**DIRECTION**
Please reproduce the data below word for word, from its first line through the line containing "click(x=847, y=408)", inclusive.

**SUPPLIED ENTRIES**
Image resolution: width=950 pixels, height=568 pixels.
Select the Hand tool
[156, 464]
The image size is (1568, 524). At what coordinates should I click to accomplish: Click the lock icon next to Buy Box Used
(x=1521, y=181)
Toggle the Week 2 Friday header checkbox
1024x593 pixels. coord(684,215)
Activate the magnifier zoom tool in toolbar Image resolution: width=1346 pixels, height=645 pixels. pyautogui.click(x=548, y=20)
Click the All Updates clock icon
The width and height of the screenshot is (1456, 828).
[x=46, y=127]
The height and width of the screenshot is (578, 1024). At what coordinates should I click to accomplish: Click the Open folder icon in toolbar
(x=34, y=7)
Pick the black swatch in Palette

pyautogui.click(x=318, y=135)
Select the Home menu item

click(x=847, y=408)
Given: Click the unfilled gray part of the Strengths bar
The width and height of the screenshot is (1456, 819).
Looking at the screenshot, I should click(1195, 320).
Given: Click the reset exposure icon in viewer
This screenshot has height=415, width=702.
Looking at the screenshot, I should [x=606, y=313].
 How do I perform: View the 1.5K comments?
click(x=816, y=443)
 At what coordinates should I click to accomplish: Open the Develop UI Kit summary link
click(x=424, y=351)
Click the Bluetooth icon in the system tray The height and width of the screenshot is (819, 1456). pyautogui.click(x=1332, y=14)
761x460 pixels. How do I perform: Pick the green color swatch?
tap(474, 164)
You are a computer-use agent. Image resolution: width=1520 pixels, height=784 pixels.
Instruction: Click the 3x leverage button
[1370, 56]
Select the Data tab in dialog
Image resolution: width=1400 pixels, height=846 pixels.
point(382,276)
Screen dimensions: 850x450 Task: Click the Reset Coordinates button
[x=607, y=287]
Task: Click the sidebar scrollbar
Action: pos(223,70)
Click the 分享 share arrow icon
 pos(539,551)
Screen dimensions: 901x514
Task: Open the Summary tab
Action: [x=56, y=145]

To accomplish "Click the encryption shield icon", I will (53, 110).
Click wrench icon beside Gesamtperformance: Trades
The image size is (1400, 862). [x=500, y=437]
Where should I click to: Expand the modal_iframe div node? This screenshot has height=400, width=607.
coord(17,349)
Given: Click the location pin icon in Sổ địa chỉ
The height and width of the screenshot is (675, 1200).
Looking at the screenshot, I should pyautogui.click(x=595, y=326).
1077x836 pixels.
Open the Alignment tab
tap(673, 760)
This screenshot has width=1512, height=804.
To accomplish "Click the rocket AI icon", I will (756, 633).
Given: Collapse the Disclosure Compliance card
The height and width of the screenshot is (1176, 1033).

**EXERCISE RESULT**
Image resolution: width=950 pixels, height=568 pixels.
Select the Hand tool
[156, 464]
The image size is (1568, 524). At what coordinates should I click to accomplish: Click the lock icon next to Buy Box Used
(x=1521, y=181)
Toggle the Week 2 Friday header checkbox
1024x593 pixels. coord(684,215)
Activate the magnifier zoom tool in toolbar Image resolution: width=1346 pixels, height=645 pixels. pyautogui.click(x=548, y=20)
Click the All Updates clock icon
The width and height of the screenshot is (1456, 828).
[x=46, y=127]
The height and width of the screenshot is (578, 1024). At what coordinates should I click to accomplish: Click the Open folder icon in toolbar
(x=34, y=7)
Pick the black swatch in Palette

pyautogui.click(x=318, y=135)
Select the Home menu item

click(x=847, y=408)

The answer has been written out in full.